Meski baru berjalan sekitar satu tahun, pemerintah dinilai telah menunjukkan kerja nyata melalui berbagai program pro rakyat miskin. Salah satunya adalah pembagian laptop gratis, yang tidak hanya menjadi program bantuan semata, tetapi juga simbol keberpihakan negara terhadap pendidikan yang setara dan berkeadilan.
Program ini membuktikan bahwa Kemensos memahami kebutuhan masyarakat miskin dan serius bekerja sesuai harapan serta cita-cita rakyat. Bantuan laptop dinilai memberikan manfaat besar dalam mendukung kecerdasan dan keberlanjutan pendidikan anak bangsa, khususnya bagi keluarga miskin dan miskin ekstrem.
Selain memperluas akses pendidikan, program ini juga menjamin mutu pembelajaran serta memastikan tidak ada anak yang tertinggal dalam proses pendidikan. Hal tersebut sejalan dengan visi dan komitmen Presiden Prabowo Subianto bahwa kehadiran negara bukan sekadar slogan, melainkan kerja nyata yang dirasakan langsung oleh masyarakat yang paling membutuhkan.
Koordinator LAKSI, Azmi Hiddzaqi, dalam rilisnya kepada jaringan media online menyampaikan bahwa program pembagian laptop ini sangat bermanfaat bagi siswa dan guru penerima. Menurutnya, bantuan tersebut merupakan program yang pro rakyat miskin dan berorientasi pada kepentingan masyarakat, karena memungkinkan siswa menikmati akses internet serta fasilitas penunjang pembelajaran.
“Program ini sangat vital bagi masyarakat miskin di tingkat akar rumput. Dengan adanya laptop gratis dari Kemensos, siswa dapat meningkatkan soft skill secara signifikan, mulai dari kemampuan riset, analisis data, komunikasi digital, hingga pemecahan masalah dan manajemen diri,” ujarnya.
LAKSI juga mengimbau masyarakat agar tidak mudah terpengaruh oleh narasi negatif dan opini yang tidak didukung data serta fakta.
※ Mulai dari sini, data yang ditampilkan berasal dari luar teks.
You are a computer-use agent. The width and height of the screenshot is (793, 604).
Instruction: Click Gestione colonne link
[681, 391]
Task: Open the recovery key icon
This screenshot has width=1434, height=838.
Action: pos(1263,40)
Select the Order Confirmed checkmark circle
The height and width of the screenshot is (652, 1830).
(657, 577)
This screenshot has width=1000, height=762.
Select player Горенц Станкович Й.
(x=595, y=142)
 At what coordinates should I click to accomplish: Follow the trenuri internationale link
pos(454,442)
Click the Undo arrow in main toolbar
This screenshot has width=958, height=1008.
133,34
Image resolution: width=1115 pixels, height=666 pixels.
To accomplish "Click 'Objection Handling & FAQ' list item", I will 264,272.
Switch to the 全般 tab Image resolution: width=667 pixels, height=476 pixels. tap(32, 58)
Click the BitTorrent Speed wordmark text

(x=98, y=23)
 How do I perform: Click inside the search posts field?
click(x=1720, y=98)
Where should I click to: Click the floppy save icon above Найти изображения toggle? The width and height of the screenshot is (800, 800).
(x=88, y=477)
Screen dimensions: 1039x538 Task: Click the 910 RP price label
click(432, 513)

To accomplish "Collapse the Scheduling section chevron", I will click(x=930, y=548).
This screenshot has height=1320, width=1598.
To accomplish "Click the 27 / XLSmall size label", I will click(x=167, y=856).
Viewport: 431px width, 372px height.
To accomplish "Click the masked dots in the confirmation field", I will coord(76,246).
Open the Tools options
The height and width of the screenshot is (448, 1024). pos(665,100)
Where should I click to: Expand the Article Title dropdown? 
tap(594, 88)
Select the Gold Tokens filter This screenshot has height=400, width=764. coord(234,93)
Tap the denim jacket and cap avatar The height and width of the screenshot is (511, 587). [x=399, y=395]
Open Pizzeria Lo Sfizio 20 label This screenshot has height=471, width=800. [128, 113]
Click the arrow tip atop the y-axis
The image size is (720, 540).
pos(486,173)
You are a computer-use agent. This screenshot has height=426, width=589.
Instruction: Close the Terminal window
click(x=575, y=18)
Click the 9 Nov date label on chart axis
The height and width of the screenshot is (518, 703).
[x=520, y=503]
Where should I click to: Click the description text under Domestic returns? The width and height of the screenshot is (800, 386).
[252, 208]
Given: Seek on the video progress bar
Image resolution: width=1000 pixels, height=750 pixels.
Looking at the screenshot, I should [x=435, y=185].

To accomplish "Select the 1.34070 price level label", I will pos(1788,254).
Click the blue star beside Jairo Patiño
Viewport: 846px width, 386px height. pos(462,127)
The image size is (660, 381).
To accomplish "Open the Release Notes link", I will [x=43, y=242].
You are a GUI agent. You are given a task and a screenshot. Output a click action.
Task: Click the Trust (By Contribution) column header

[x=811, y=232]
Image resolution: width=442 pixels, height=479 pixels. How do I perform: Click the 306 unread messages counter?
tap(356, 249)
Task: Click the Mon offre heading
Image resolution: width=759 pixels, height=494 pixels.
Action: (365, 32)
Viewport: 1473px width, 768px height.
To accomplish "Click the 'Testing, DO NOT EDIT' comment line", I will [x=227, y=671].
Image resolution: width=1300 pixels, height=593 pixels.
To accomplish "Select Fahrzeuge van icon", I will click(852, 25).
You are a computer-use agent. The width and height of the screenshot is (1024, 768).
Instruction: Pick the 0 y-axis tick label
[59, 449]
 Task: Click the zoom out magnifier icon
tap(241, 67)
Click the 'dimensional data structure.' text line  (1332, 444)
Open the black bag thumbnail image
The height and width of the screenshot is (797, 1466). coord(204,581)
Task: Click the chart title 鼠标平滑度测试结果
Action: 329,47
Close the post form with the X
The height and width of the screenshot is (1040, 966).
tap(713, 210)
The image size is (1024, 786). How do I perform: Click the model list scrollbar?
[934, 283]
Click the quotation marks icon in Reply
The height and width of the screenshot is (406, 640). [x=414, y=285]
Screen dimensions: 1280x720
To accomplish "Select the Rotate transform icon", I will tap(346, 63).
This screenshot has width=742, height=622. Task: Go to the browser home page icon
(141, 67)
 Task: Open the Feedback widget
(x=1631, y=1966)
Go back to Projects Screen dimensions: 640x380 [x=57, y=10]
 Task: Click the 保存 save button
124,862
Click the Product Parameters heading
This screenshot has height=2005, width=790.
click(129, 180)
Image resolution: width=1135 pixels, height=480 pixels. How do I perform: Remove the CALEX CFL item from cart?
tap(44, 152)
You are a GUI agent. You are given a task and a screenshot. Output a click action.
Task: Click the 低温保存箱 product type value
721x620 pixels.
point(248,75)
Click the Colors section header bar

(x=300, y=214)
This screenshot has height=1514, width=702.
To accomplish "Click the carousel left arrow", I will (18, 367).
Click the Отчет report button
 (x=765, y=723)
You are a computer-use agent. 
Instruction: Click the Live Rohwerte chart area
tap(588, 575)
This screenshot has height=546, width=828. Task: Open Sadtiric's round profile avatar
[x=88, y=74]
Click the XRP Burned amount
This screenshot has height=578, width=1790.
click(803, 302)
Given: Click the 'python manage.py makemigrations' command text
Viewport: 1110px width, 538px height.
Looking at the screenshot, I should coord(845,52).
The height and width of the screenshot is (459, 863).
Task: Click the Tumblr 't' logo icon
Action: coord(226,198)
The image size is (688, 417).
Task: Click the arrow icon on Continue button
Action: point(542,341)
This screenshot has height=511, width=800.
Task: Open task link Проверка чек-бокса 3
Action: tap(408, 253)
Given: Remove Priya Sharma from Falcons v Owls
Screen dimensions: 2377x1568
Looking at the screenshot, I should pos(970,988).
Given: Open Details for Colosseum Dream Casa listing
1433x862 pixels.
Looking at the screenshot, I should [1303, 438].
LAKSI menilai pengadaan laptop untuk Program Sekolah Rakyat telah dilakukan sesuai aturan, transparan, dan akuntabel, dengan pendampingan LKPP serta pengawasan Kejaksaan Agung dan Polri guna mencegah korupsi, kolusi, dan penyimpangan.
Proses pengadaan ini dinilai berada di bawah komitmen kuat pemerintah untuk menegakkan prinsip tanpa toleransi terhadap pelanggaran, sesuai arahan Presiden. Spesifikasi laptop pun disesuaikan dengan kebutuhan pendidikan digital siswa, sebagaimana telah diberitakan sejumlah media pada periode Agustus–November 2025.